Он не кричал, а говорил тихо и быстро, но каждое его слово оглушало, как крик. Думаю, не я один сжимал похолодевшие руки, не у одного меня вибрировала каждая жилка. А когда он закончил, второй поспешно сказал:
— Демьяныч!.. Начнутся волнения, пойду впереди, не сомневайся!
— Не об этом спор! — оборвал Чагец. — Остался ли ты коммунистом, потеряв свою красную книжку — вот о чем речь!
Тот опустил голову.
— Прости, неправ…
Чагец снял шапку. Он был наполовину лыс, наполовину сед. Он вытирал платком вспотевшую голову, а собрание потихоньку расходилось. Потом ушли и они с Провоторовым. Когда в комнате никого не осталось, я запоздало вспомнил, что хотел поговорить с ним. Я вышел во двор. Солнце катилось вдоль горизонта, красное сияние заливало горы и тундру. Я бродил в леске около цеха, садился и вскакивал. Я ворочал мысли, исполинские, как валуны.

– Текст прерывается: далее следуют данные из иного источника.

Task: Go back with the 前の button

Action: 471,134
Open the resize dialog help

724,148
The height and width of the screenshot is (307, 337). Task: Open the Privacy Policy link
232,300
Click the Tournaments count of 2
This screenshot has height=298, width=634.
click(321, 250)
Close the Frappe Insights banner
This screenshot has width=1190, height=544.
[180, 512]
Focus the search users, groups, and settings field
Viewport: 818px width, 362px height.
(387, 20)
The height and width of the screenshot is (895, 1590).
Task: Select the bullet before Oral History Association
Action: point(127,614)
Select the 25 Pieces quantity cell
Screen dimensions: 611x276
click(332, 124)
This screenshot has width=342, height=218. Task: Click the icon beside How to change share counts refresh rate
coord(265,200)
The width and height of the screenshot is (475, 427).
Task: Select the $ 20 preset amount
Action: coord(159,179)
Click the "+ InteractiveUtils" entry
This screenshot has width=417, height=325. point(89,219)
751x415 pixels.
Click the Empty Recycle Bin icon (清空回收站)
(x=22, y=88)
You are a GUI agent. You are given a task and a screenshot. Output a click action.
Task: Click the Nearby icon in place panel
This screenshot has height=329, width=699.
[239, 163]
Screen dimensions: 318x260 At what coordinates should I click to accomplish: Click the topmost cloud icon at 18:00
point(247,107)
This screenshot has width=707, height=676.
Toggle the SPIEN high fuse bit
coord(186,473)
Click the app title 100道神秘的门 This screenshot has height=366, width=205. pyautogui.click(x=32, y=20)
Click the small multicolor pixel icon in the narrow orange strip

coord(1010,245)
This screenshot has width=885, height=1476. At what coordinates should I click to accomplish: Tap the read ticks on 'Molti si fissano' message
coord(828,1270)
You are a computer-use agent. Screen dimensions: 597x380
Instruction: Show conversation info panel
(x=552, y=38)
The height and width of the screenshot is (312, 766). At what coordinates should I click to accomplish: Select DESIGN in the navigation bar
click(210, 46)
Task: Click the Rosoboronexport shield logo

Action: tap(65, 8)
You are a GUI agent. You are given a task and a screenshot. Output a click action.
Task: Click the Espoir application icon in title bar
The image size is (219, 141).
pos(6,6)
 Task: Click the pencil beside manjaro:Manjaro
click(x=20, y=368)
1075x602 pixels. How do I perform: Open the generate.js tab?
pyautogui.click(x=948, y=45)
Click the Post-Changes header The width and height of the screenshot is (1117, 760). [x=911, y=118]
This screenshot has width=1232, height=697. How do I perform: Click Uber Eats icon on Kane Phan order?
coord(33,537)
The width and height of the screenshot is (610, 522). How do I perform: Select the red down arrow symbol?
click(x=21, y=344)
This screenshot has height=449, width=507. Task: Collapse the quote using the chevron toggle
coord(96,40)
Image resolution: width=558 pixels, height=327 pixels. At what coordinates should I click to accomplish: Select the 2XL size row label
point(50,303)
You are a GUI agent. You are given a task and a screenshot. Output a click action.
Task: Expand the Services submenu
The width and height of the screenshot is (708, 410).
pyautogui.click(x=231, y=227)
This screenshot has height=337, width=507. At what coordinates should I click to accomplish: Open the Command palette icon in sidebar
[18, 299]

Да, конечно, ответа на те вопросы, которые я хотел ему задать, я не услышал. Он не объяснил мне мира, в загадках которого я запутался. Вряд ли и он сам знал ответы на все эти загадки. Но он знал, как держаться в этом страшном мире, он не согнулся под грузом своих несчастий. Он был из тех, кто способен правильно действовать, даже не понимая всего до конца.
Я возвратился в лагерь за полночь. Все спали. Рокин сидел у стола и почитывал растрепанную книжицу. Он отсыпался днем, когда мы уходили на работу.
— Сработаем партийку, — предложил он.
Я согласился.
— Вечерком приходили за Находкиным, — сообщил он, расставляя шахматы. — Старается твой приятель Кордубайло.
Я промолчал.
— А днем два вагона с новобранцами ушли в Дудинку. Вчера еще три города сдали немцам. Скоро пойдет заваруха.
Я поднял голову.
— О какой заварухе ты говоришь?
— Ну, вот еще — о какой!.. Помнишь, недавно толковали…
Я с ожесточением напал ферзем на его короля.
— Это меня не беспокоит, — сказал я. — Твои ребята храбры, когда их двое с ножами против одного безоружного. Трусы из трусов. Дай им как следует по морде — мигом наделают в штаны.
Он поспешно увел короля.
— С ума сошел, Серега! Это ты собираешься давать по морде?
— Мы! — закричал я. — Мы! Нас двадцать тысяч, мы передушим вас как котят! Мордой в навоз!
— Да замолчи ты! — говорил он, пугливо оглядываясь. — Распсиховался, как жеребец на ярмарке. Весь барак поднимешь.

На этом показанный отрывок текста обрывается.